O patético discurso que o senador Demóstenes Torres dirigiu a um plenário vazio, levado ao público pela emissora do Senado, talvez tenha sido o mais emblemático episódio do caso de corrupção que tem como centro o homem de negócios Carlos Augusto Ramos. O texto do pronunciamento, bem redigido, mas chocho de credibilidade, é uma peça de acusação à Polícia Federal. Os federais - conforme a defesa-acusação do senador goiano - teriam editado as suas frases, gravadas das conversas interceptadas com o suspeito, de forma a comprometê-lo.

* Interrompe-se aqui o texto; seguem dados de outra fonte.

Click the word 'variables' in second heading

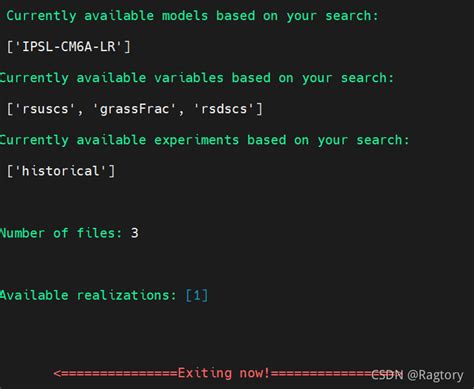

Aceitando-se, como se deve, que os acusados têm o pleno direito a defender-se, é difícil que alguém, dotado de fiapos de lucidez, duvide da societas sceleris, formada em Goiânia e Anápolis, para a ocupação do poder público pelo que se convencionou chamar crime organizado.
Se ele realmente estivesse convencido de sua inocência, não lhe caberia pedir perdão aos senadores. Nenhum inocente pedirá perdão por erros não cometidos. O homem de bem, em situações semelhantes, vai ao ataque, enfrenta seus adversários com brio. O homem de bem age como Francisco I, derrotado na batalha de Pavia, em 1525 - e prisioneiro de Carlos 5º - ao dirigir-se à mãe, com a frase que se tornou lugar comum em situações de derrota: tudo está perdido, menos a honra.
O mandato parlamentar não é um bem absoluto do homem público; é uma situação eventual, quase precária. Faz parte da biografia, não é a totalidade da vida. A honra, essa, sim, acompanha a vida, e pode ser preservada mesmo nas situações peculiares da política, quando as alianças se fazem e desfazem em razão das circunstâncias. Quem conhece as vielas sinuosas da política sabe que o adversário de hoje pode vir a ser o correligionário de amanhã, mas que, em qualquer caso, a palavra empenhada deve ser ainda mais poderosa do que os compromissos escritos. É assim que, na necessidade de se romper um acordo, o ato é precedido de uma conversa franca, para que se preserve a possibilidade de entendimentos futuros. Agir assim, com transparência e franqueza, é agir com honra.
Na ação política não há espaço para o perdão. O senador Torres não ofendeu seus pares. Ofendeu o povo de Goiás, que lhe conferiu o mandato de seu representante na Câmara Federativa. Em suas relações tão próximas com o empresário, ele ofendeu o povo brasileiro. Uma análise mais fria dos fatos faz dele culpado maior do que Carlos Cachoeira. Cachoeira compra, mas para comprar, necessita de vendedores. Daqueles que vendem sua honra, ao facilitar negócios que se realizam em prejuízo da coisa pública.
A esposa de Carlos Cachoeira, tal como Demóstenes, teria feito melhor se não falasse à televisão. Entrevistada por uma jornalista hábil, ela se enrolou em suas frases, como joaninha presa na teia da aranha. Insistiu em que seu marido “é um prisioneiro político”. É uma tese ousada e terrível: se Cachoeira é prisioneiro político, a sua atividade criminosa passa a ser ato político e, por conclusão dialética, a política seria uma ação criminosa. Não é assim: Carlos Cachoeira está sendo acusado de corromper políticos, em troca de favores e de usurpar o poder político, ao fazer de mandatários do povo, protetores de suas atividades como contraventor e seus cúmplices no assalto ao erário.
Seria melhor - para a preservação do que lhe possa restar de pudor, diante das evidências de seus erros - que Demóstenes desistisse de seu mandato e abandonasse de vez a vida pública. Há certas situações em que o ostracismo é o melhor refúgio para a vergonha. E usamos o substantivo vergonha, autorizados por ele mesmo, que se confessou de tal forma envergonhado, que não conseguiu dirigir-se a todos os seus pares para, pessoalmente, contristar-se de seus atos.